Sunday, May 31st, 2009

iphone-apps

In the near future you’ll be able to build your brand with an app. No, check that. In the near future your brand will be an app. It will re-define itself as a personal brand application on a smartphone or similar device, where it can deliver unique brand value to customers 24/7. Apple’s current iPhone ad campaign, “There’s an app for that,” provides a glimpse of this brand future.

In other words, there’s a new brand game in town. Can your brand set the agenda here?

The era of personal brand applications (PBA’s)

As I’ve noted previously, we’re now entering the era of personal brand applications (PBA’s). Personal brand applications are software applications on portable digital devices that enable customers to do more, and to be more, through the brand. They represent the intersection of high technology and brands in the palms and pockets of people, everywhere, and the chance for brands to be closer than ever to customers.

Why personal brand applications are important

Personal brand applications are important because they forge a new 1:1 brand/customer relationship.
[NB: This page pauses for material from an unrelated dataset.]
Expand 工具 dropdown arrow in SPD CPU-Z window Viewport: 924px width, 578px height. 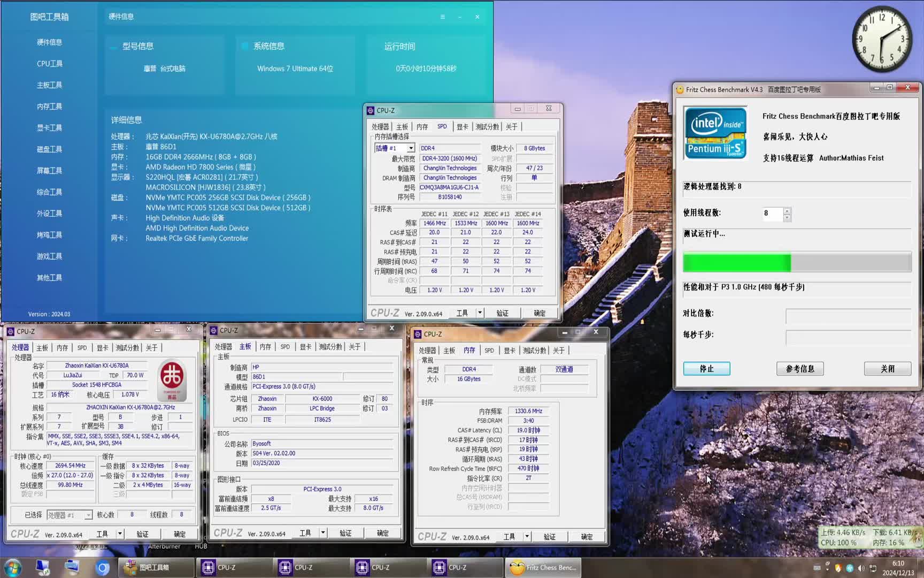click(x=480, y=313)
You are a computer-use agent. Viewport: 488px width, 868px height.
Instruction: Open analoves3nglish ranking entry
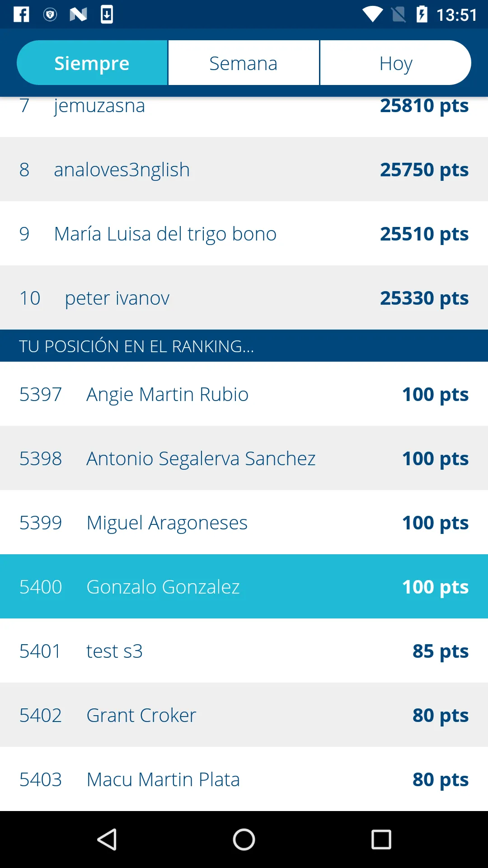[244, 170]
Through this relationship they have the potential to create new classes of customers from the ground up, in new market spaces. In this process they can undermine traditional brands built on ad campaigns, images, messaging and mass media saturation. Most importantly, personal brand applications free brands (and the brand team) to use the full fruits of their imagination—and to use the brand to lead.
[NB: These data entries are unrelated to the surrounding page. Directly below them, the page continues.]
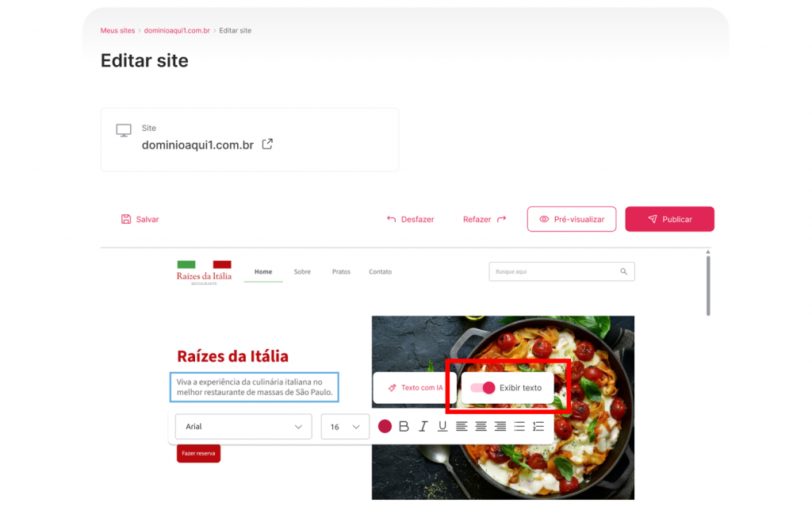This screenshot has width=812, height=507.
Task: Open the red text color swatch
Action: [385, 426]
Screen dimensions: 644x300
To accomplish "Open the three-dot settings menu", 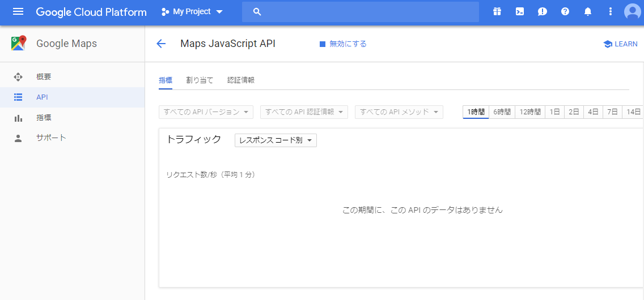I will tap(611, 12).
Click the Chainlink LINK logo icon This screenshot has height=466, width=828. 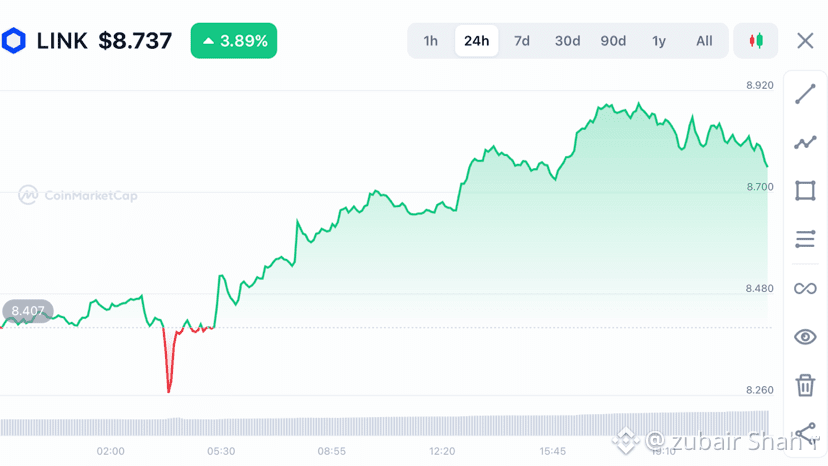tap(14, 41)
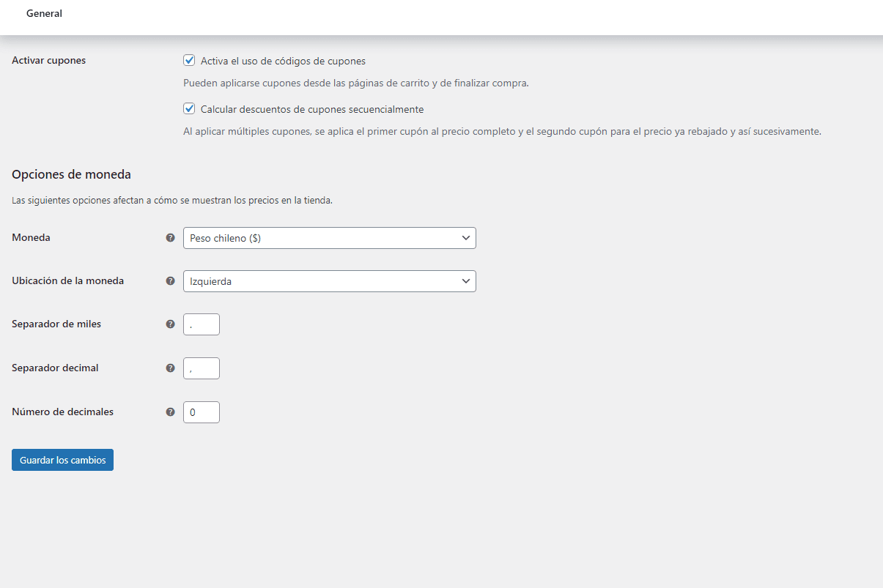Click the help icon next to Moneda
The image size is (883, 588).
170,238
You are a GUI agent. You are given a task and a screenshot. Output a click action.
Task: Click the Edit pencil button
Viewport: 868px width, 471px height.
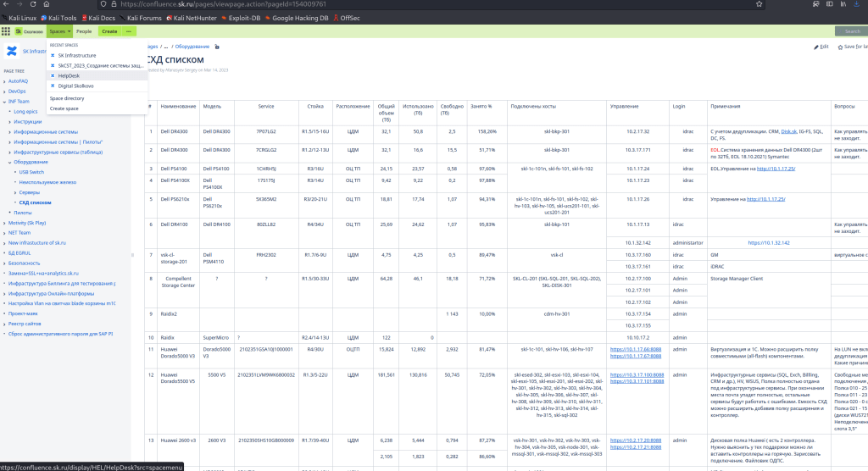point(821,47)
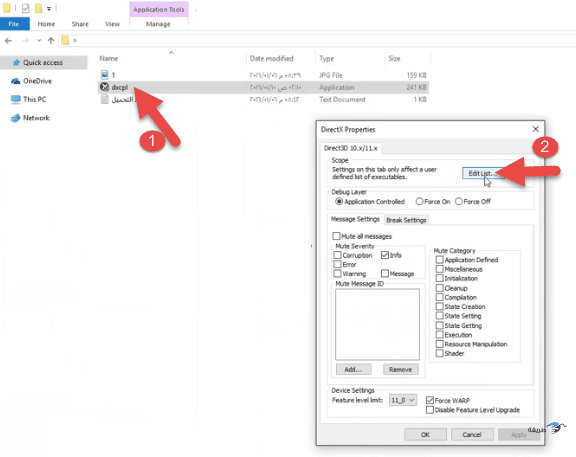
Task: Switch to the Break Settings tab
Action: pyautogui.click(x=406, y=220)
PBA’s can accelerate brand trust

As applications, PBA’s are immediate and direct. They deliver results customers can use, now, and they build core brand trust in the process. While traditional brand campaigns may work wonders in building awareness and shaping perceptions, they’re not engines of brand trust. Personal brand applications are. They can accelerate and energize brand trust, compressing what used to take years into shorter time frames.

Technology advances make PBA’s possible

Since I first wrote about the concept of personal brand applications two years ago, we’ve witnessed amazing advances in wireless technology, digital handsets, user interfaces, online services, and software systems and platforms that tie everything together. With Apple’s iPhone, App Store and iPhone developers leading the way, we’re now are seeing a first flush of innovative smartphone apps that foreshadow the personal brand applications to come.

PBA’s: the ultimate brand relationship

In many ways a personal brand application is the ultimate brand relationship, where the brand operates as both a trusty sidekick and a trusted advisor, as close as a second skin. PBA’s do more than “connect” the brand with customers. They transform the brand into a proactive customer platform of choices, directions and actions, helping the customer at a personal level to accomplish objectives and deal with life’s challenges. The brand becomes a central means (and platform) for customer growth and development.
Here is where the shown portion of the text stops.